Airline booking systems lack basic security measures to prevent attackers changing flight details or stealing rewards
Legacy airline booking systems lack a number of “web security best practices” according to cyber experts at Security Research Labs.
The researchers identified a number of security issues with the travel bookings systems maintained by the three largest Global Distributed Systems (GDS) namely Amadeus, Sabre, and Travelport.
These three firms apparently administer more than 90 percent of flight reservations as well as numerous hotel, car, and other travel bookings.
The researchers said that these systems date back to the 1970s and lack modern security measures. This means that the privacy of airline travellers is potentially at risk, as booking information typically contains sensitive contact information such as phone number, email, and postal address, travel dates and preferences, and often passport information.
According to the researchers, attackers could also steal or change flight details, because some cancellations result in a voucher being issued, potentially allowing a fraudster to travel for free.
Another risk is flight rewards (such as airmiles) being stolen, and attackers carrying out phishing attacks by using the details of a booking that has just been made.
Security Research Labs identified weak authentication as the most important security feature missing from all three GDSs.
This means that there is no proper way to authenticate travellers, as GDSs do not offer a first authentication factor.

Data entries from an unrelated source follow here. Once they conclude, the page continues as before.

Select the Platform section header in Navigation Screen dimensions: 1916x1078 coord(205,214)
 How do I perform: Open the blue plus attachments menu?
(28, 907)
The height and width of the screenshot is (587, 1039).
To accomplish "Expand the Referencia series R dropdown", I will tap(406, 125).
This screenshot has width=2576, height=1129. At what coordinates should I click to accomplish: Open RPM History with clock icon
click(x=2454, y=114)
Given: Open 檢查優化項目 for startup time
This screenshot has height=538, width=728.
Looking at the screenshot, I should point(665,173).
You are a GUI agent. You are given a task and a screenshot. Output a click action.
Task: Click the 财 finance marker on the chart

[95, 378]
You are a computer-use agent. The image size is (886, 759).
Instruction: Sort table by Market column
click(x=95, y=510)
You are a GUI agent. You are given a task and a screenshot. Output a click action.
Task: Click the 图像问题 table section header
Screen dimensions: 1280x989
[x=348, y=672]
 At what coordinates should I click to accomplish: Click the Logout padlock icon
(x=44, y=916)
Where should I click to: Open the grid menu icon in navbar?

Instead, the booking code (aka PNR Locator, a 6-digit alphanumeric string such as 8EI29V) is used to access and change travellers’ information, it warned.
“The authenticator is printed on boarding passes and luggage tags,” it said. “Any person able to find or take a photo of the pass or tag can access the traveller’s information – including email address and phone number – through the GDS’s or airline’s web site.”
Another weaknesses stems from the fact that authenticators are at risk of hacking as they are ‘brute-forceable’. The researchers said that the way 6-digit booking codes are chosen makes them weaker than a 5-digit password (<28.5 bits), “which would be considered insecure for most applications.”
The researchers said that two of the three main GDSs (Amadeus and Travelport) assign booking codes sequentially, further shrinking the search space.
“Finally, many GDS and airline web sites allow trying many thousand booking codes from a single IP address,” it warned. “Given only passengers’ last names, their bookings codes can be found over the Internet with little effort.”
“Global booking systems have pioneered many technologies including Cloud computing,” said the researchers. “Now is the time to add security best practices that other Cloud users have long taken for granted.”
It said that in the short-term, all web sites that allow access to traveller records should require proper brute-force protection in the form of Captchas and retry limits per IP address. In the mid term it advises that bookings need to be secured with proper authentication, at the very least with a changeable password.
Security surrounding aviation system has been coming under closer scrutiny of late.
Earlier this month for example researchers at IO Active claimed to have found a security flaw in the Panasonic Avionics in-flight entertainment system that allegedly could enable hackers to take control of a plane whilst it is in the air.
Panasonic dismissed the findings of IOActive and accessed it of making “misleading and inflammatory statements” and “unfounded, unproven conclusions.”
Last year in 2015 United Airlines was the target of a data breach linked to a group of China-backed hackers.
That same airline was also at the centre of security row, when one of the world’s foremost experts on counter-threat intelligence within the cybersecurity industry was hauled off one of its flights by the FBI.